What you should do: Gather every line of the listing below that contains the string "point", copying each one in full.

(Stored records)
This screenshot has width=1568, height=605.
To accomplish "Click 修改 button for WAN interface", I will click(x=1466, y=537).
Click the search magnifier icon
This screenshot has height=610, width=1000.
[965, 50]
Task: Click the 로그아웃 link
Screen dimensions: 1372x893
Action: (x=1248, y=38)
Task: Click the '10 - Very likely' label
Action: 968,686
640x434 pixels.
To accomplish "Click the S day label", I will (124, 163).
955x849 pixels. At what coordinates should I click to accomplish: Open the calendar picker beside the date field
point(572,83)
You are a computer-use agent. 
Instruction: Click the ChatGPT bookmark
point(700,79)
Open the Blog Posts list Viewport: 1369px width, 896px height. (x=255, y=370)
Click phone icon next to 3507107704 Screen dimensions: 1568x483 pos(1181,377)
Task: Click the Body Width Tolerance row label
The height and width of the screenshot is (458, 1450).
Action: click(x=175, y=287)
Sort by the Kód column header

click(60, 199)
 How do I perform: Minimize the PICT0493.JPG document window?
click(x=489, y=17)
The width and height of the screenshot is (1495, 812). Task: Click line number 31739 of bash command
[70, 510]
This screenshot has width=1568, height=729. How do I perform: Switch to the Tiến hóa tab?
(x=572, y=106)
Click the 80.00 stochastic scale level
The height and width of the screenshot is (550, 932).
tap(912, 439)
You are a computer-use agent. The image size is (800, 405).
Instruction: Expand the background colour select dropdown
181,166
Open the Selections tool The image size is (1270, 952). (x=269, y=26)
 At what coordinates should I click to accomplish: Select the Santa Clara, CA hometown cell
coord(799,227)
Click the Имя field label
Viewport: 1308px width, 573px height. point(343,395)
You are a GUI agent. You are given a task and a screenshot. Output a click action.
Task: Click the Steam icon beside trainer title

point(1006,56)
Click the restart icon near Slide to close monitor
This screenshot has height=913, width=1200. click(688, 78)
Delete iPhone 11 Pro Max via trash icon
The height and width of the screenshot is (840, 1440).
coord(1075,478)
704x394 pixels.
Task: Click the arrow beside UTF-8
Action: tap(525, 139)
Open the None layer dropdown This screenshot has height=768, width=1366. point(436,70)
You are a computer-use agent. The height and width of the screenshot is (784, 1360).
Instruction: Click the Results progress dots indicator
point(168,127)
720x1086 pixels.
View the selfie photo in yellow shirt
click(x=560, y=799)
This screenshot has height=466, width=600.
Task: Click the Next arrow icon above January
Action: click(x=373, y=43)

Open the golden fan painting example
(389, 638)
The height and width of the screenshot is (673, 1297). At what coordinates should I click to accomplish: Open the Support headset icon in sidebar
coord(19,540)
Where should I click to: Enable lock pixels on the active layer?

Written answer:
point(572,83)
point(700,79)
Viewport: 1308px width, 573px height. point(343,395)
point(1006,56)
Open the None layer dropdown This screenshot has height=768, width=1366. point(436,70)
point(168,127)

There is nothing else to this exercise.